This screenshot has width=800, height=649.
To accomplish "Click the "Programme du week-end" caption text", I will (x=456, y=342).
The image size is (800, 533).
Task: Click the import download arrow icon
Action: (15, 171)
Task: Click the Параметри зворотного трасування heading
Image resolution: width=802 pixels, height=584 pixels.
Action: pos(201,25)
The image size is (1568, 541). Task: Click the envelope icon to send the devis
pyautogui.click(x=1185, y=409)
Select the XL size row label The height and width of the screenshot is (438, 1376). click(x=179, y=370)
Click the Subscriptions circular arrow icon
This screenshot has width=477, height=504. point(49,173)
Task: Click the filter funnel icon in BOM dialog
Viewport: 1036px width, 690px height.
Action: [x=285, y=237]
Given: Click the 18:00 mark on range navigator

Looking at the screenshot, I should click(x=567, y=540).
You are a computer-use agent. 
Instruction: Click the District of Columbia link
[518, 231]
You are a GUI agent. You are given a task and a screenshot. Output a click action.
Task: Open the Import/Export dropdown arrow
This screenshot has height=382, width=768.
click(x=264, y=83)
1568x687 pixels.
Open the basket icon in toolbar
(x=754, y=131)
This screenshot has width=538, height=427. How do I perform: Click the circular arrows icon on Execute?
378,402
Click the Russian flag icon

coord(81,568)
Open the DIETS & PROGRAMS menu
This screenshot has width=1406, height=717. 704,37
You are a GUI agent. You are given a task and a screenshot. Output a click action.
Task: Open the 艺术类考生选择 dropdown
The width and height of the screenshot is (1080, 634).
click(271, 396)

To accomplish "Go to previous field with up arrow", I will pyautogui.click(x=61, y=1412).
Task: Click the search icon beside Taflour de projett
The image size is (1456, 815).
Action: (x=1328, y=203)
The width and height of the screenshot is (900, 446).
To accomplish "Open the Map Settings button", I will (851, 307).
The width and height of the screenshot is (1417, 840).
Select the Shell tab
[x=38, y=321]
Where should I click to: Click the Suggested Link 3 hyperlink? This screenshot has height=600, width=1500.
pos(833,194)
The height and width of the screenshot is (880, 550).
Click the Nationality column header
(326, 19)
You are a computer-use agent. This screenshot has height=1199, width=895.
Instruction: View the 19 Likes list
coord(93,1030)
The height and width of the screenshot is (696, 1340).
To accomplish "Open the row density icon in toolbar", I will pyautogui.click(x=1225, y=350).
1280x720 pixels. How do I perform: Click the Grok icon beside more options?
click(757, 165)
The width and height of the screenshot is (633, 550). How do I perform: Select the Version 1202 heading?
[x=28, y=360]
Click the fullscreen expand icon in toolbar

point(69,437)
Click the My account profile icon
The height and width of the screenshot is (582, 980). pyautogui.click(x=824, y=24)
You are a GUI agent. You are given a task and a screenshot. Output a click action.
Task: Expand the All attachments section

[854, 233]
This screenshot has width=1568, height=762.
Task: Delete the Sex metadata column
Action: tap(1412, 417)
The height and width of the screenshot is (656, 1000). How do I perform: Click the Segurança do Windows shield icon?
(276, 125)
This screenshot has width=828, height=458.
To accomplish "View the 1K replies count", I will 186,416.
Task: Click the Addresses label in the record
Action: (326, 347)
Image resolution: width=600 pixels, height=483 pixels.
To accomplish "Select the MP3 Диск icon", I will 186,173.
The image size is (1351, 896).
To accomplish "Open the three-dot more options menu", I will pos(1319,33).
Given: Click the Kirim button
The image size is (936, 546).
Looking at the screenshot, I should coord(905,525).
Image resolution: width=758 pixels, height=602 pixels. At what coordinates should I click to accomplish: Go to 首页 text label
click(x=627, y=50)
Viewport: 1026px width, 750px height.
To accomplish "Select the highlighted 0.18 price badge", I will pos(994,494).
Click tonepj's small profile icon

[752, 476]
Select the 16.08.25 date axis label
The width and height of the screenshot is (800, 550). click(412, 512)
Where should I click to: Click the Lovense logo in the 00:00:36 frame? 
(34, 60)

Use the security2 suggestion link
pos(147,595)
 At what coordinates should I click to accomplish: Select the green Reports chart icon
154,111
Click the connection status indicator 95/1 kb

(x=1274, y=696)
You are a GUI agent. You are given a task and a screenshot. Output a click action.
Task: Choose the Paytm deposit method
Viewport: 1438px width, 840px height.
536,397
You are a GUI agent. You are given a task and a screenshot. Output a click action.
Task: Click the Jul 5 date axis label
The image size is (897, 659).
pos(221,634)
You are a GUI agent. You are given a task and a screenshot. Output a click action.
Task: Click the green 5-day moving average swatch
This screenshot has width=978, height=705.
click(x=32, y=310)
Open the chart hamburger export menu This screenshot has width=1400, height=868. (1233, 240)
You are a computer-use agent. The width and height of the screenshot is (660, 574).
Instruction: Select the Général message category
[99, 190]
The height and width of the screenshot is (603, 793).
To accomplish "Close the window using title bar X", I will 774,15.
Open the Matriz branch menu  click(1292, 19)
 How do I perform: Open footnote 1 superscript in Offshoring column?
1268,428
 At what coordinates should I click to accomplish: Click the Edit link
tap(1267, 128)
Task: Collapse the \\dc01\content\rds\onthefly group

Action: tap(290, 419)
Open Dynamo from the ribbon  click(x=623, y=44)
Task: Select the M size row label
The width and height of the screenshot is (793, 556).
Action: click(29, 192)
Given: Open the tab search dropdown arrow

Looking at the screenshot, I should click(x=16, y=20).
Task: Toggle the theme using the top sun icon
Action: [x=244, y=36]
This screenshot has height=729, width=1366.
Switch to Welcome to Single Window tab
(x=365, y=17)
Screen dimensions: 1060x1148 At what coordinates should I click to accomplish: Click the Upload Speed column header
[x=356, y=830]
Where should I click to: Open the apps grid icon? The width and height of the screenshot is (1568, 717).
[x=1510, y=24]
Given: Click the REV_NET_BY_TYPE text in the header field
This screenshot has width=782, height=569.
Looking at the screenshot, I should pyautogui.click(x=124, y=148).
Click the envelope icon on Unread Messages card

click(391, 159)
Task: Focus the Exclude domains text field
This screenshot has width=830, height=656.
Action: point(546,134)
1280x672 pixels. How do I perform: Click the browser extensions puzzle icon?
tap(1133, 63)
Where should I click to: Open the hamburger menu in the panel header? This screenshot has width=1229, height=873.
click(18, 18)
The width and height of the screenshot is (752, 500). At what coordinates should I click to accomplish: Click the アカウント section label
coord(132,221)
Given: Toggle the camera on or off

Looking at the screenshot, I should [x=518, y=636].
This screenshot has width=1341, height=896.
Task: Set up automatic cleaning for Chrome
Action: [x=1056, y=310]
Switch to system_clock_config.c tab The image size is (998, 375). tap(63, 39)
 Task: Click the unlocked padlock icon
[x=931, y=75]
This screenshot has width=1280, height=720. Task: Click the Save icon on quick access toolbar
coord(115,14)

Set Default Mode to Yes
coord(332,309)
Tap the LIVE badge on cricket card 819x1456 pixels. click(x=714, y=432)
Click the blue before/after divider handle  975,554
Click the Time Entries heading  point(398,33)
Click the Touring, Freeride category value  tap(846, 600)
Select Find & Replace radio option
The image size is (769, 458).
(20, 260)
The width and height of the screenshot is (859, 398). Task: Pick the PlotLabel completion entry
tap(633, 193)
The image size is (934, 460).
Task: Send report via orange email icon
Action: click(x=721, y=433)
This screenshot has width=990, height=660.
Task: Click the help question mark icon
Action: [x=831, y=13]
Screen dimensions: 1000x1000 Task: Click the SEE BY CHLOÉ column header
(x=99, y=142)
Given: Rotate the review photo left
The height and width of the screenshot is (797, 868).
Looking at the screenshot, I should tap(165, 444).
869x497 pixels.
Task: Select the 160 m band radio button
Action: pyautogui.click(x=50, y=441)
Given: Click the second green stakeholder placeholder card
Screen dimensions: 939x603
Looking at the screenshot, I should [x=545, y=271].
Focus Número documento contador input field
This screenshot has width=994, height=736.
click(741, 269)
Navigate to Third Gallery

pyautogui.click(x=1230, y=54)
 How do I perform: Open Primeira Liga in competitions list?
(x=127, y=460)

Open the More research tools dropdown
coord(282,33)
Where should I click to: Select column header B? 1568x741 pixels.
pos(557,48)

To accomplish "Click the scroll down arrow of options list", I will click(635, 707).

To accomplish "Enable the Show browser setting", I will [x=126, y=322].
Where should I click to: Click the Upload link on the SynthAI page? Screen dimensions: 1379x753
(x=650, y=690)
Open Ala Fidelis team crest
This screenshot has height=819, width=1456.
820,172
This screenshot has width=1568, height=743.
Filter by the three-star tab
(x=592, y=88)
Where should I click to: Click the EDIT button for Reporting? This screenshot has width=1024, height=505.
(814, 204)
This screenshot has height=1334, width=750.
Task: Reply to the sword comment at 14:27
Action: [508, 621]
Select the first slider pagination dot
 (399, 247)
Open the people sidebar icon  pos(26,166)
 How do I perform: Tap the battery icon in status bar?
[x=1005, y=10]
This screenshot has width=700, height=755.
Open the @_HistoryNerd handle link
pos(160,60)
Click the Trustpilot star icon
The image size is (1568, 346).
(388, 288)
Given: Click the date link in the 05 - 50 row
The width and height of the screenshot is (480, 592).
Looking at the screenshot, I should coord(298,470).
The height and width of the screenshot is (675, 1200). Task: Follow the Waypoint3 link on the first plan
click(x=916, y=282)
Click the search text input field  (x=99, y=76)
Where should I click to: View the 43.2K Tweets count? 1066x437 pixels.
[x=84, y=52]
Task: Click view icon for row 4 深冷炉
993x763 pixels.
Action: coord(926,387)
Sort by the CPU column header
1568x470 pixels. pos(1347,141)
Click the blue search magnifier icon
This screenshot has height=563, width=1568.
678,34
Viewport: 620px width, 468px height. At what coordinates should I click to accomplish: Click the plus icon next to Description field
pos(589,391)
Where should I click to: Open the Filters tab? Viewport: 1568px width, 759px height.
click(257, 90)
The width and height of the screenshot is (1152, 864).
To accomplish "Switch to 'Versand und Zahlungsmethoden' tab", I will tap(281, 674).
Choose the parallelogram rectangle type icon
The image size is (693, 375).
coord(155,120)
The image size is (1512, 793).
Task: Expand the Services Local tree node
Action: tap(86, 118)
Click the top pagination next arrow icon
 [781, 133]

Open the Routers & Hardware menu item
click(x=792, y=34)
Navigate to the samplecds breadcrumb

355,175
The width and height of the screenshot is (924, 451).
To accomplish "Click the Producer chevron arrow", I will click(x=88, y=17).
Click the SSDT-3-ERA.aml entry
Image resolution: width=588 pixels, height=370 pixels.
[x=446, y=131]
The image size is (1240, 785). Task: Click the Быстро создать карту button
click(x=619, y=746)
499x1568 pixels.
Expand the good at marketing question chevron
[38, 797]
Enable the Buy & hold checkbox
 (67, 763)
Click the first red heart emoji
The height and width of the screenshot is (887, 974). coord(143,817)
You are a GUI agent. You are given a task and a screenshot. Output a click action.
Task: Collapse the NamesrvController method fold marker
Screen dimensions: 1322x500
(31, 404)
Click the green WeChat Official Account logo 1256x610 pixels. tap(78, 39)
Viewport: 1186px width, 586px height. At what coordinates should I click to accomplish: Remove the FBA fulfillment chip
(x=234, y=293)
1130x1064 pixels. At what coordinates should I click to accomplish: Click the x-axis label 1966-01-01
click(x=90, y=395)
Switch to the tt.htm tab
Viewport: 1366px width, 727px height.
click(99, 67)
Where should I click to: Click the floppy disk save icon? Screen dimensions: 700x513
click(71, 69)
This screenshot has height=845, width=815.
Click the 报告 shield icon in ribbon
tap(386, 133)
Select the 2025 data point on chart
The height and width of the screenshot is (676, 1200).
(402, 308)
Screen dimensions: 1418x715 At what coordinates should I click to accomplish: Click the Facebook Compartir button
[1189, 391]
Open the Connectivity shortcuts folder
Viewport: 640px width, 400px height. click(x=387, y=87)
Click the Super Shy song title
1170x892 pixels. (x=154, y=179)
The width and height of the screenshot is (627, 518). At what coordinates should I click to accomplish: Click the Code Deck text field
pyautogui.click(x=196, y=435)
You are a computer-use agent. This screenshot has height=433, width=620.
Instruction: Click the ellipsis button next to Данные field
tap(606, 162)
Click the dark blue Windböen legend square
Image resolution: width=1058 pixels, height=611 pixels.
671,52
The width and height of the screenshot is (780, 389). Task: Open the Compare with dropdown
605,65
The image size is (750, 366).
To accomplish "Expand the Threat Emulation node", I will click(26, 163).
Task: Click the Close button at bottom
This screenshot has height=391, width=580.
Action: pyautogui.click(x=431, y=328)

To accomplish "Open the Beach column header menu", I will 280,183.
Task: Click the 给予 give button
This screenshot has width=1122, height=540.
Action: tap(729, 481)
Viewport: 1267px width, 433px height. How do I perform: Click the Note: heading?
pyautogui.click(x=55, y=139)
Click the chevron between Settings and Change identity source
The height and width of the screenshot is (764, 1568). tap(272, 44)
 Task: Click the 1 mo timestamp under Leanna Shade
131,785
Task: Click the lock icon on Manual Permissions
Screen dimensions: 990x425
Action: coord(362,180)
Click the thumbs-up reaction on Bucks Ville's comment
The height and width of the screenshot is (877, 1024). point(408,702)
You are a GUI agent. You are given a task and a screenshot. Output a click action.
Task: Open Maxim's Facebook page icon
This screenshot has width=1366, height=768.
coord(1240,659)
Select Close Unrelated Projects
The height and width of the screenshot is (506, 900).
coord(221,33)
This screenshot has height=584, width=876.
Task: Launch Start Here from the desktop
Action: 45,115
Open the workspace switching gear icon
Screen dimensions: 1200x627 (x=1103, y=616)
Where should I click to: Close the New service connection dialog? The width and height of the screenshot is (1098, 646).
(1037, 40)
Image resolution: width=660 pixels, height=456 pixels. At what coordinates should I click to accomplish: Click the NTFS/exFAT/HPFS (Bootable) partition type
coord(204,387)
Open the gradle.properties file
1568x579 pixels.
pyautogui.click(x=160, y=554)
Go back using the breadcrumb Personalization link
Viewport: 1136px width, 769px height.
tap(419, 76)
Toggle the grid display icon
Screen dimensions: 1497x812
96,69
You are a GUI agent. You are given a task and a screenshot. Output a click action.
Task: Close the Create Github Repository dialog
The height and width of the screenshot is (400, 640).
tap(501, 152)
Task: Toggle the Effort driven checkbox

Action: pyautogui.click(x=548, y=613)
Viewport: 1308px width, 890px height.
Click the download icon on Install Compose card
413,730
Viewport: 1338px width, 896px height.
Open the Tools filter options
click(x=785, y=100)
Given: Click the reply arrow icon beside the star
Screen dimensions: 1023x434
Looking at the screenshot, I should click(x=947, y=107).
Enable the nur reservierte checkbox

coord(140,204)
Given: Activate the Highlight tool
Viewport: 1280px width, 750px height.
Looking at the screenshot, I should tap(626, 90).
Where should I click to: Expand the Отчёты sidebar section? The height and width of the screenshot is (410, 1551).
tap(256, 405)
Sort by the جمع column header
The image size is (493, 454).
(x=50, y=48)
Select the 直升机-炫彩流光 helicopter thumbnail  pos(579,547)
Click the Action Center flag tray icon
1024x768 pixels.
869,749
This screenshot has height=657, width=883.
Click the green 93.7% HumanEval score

========

**Work order:** Your answer is the line containing "Viewport: 1338px width, 896px height." plus every line after it through the end of the entries, given again exactly and alone.

**Exercise result:**
Viewport: 1338px width, 896px height.
Open the Tools filter options
click(x=785, y=100)
Given: Click the reply arrow icon beside the star
Screen dimensions: 1023x434
Looking at the screenshot, I should click(x=947, y=107).
Enable the nur reservierte checkbox

coord(140,204)
Given: Activate the Highlight tool
Viewport: 1280px width, 750px height.
Looking at the screenshot, I should tap(626, 90).
Where should I click to: Expand the Отчёты sidebar section? The height and width of the screenshot is (410, 1551).
tap(256, 405)
Sort by the جمع column header
The image size is (493, 454).
(x=50, y=48)
Select the 直升机-炫彩流光 helicopter thumbnail  pos(579,547)
Click the Action Center flag tray icon
1024x768 pixels.
869,749
This screenshot has height=657, width=883.
Click the green 93.7% HumanEval score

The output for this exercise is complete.